#### [GOAL OF THE EXERCISE]
Everything from the line containing "Screenshot is 1024x2279." through the line containing "Gallery View" should be repeated exactly, and nothing else from the data.

#### [SOURCE DATA]

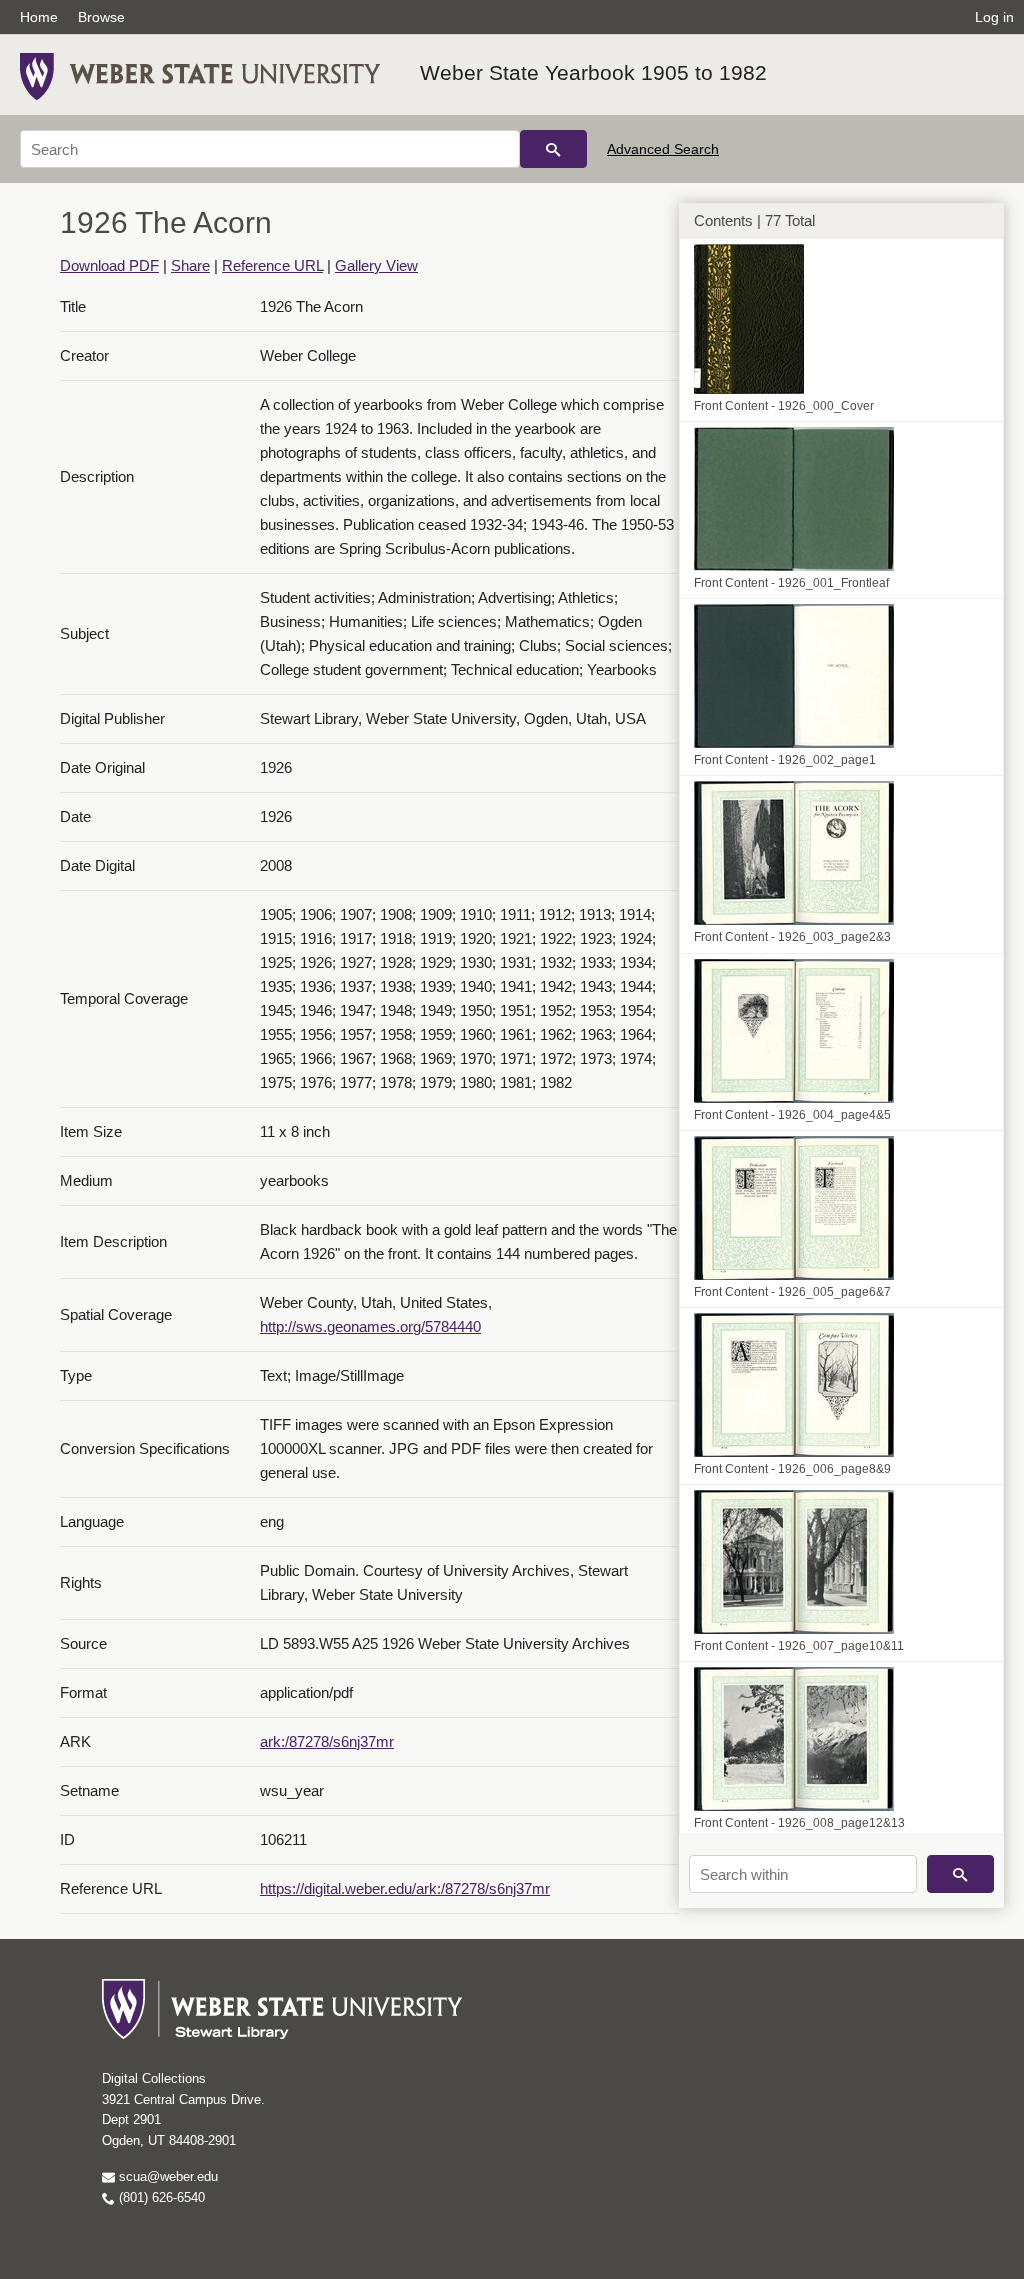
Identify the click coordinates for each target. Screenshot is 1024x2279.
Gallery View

...

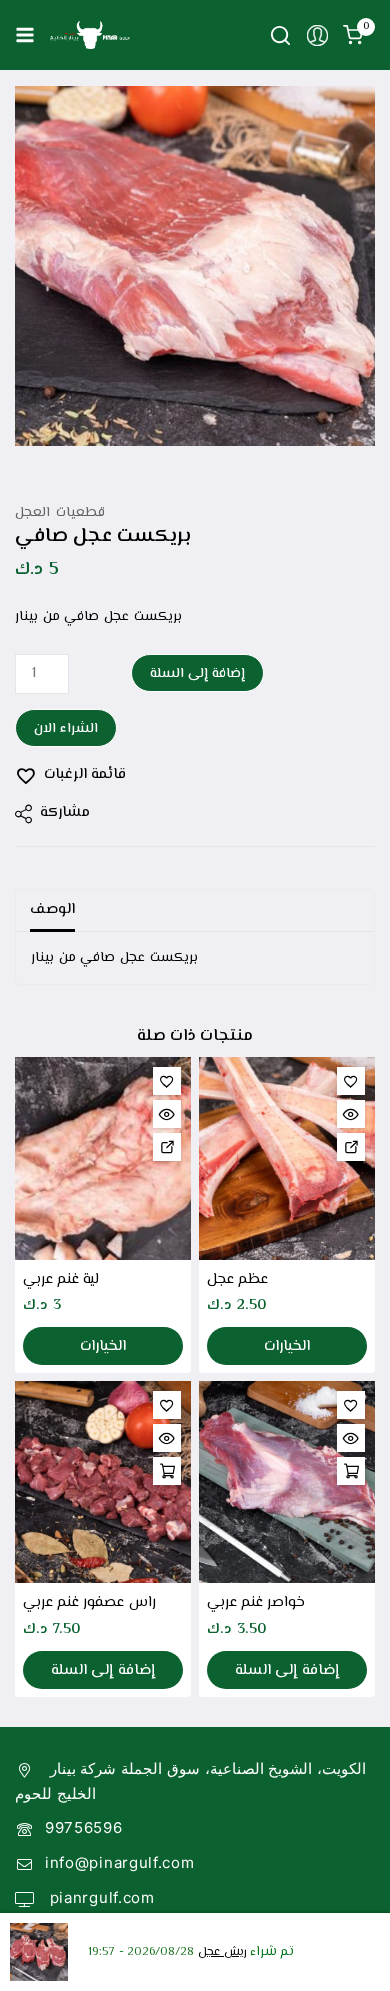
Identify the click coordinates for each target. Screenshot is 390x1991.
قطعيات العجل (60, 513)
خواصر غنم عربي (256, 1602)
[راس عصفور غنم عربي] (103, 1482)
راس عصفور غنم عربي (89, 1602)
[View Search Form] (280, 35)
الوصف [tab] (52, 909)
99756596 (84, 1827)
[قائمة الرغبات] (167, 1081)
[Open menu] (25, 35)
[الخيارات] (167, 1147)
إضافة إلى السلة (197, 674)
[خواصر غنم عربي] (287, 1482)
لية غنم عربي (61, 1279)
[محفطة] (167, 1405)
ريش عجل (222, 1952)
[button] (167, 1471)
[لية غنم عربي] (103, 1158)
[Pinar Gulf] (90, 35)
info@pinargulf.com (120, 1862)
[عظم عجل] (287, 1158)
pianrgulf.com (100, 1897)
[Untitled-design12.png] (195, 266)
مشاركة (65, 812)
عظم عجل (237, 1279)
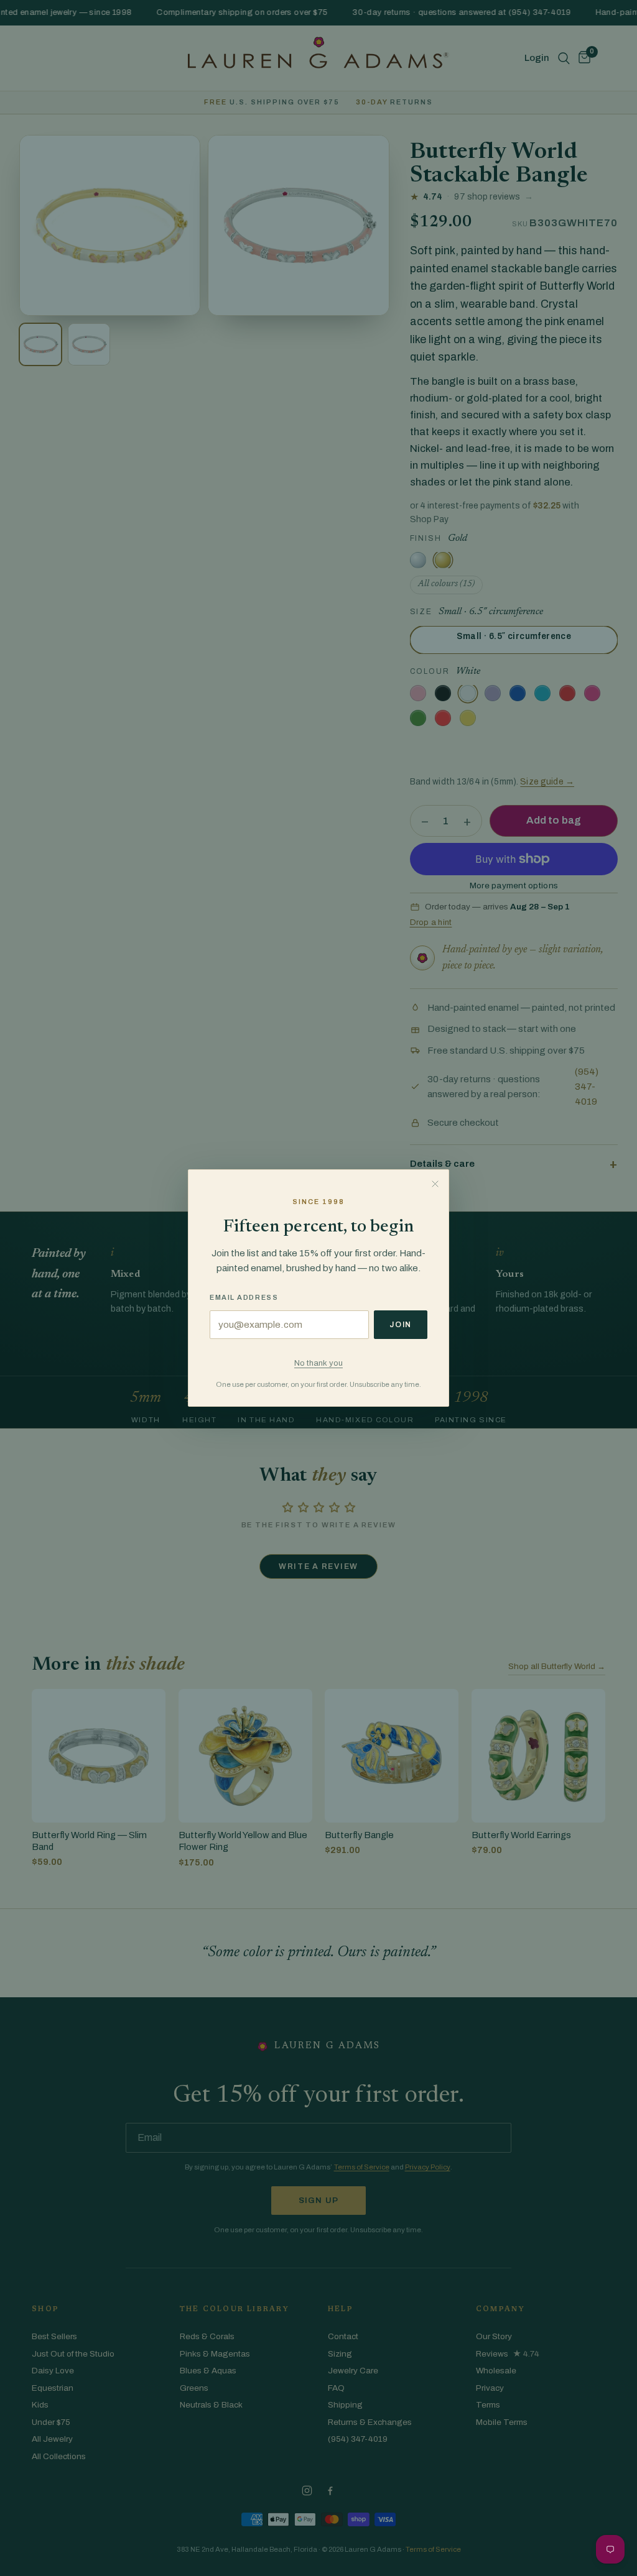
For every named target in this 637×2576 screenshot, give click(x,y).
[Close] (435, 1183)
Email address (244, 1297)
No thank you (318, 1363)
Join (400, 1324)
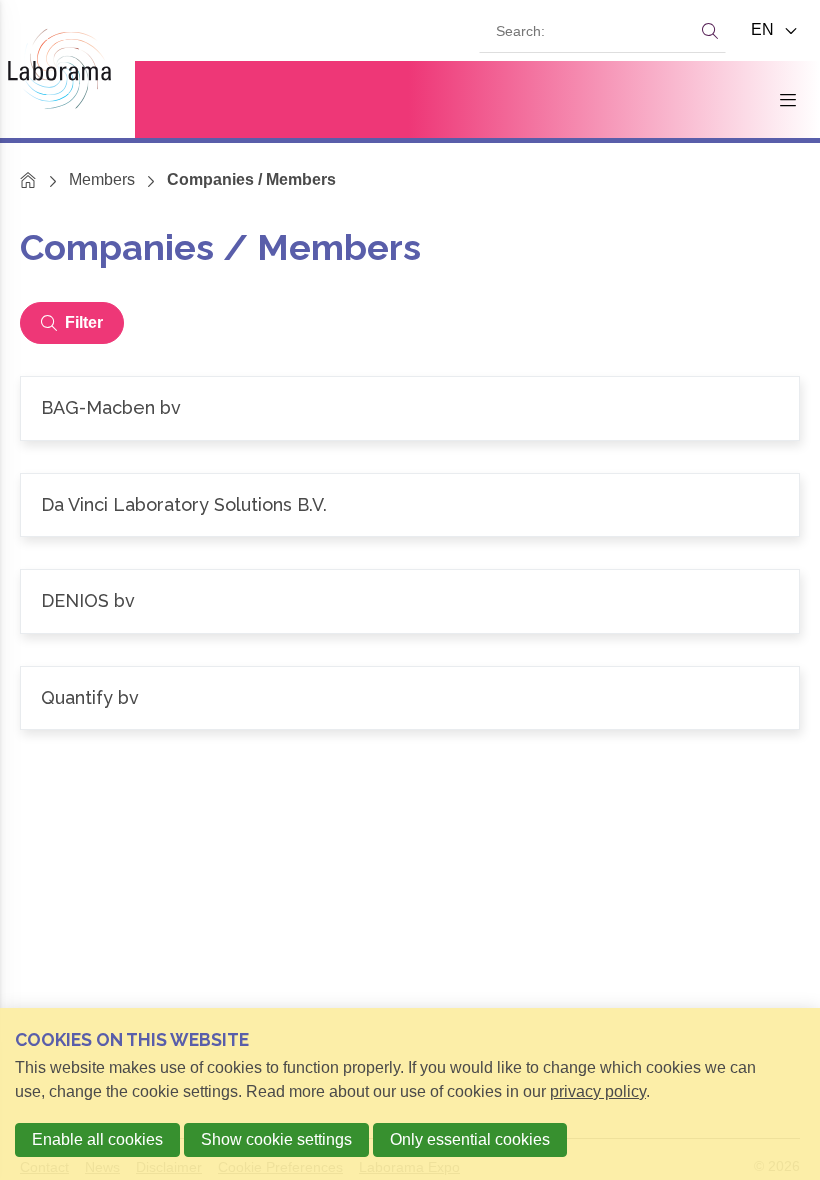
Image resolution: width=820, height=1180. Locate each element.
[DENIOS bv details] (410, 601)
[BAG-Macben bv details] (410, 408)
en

--

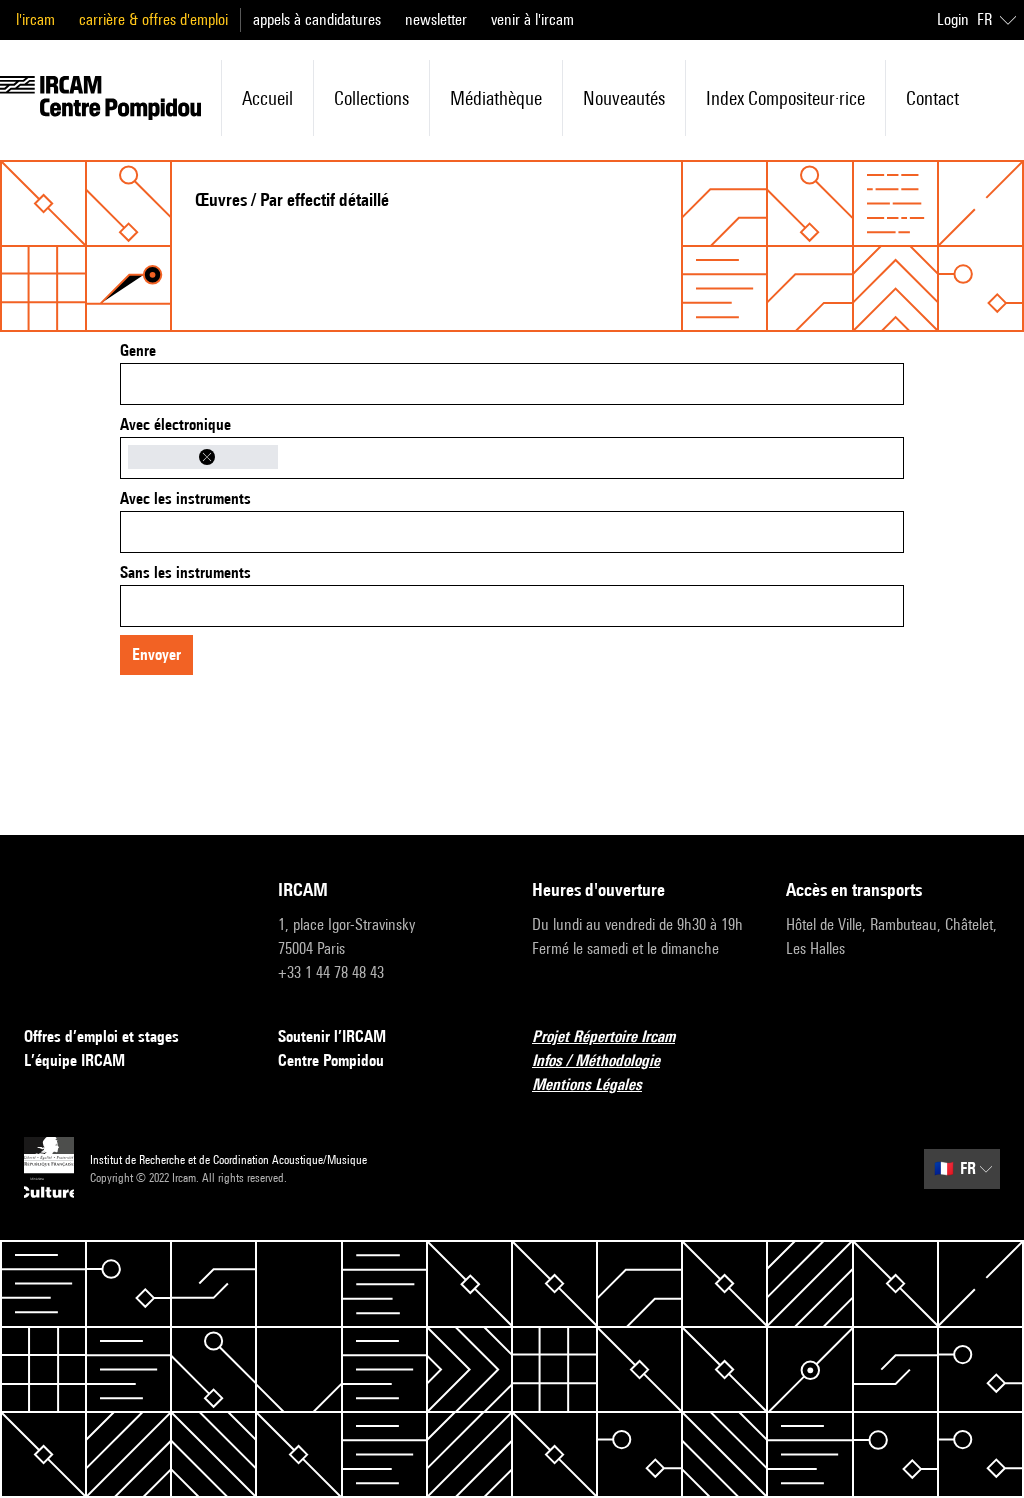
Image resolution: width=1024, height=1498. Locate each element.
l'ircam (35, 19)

#### [ANSWER TO THE EXERCISE]
Identify the click coordinates for each target. Screenshot is 1024x2279.
Gallery View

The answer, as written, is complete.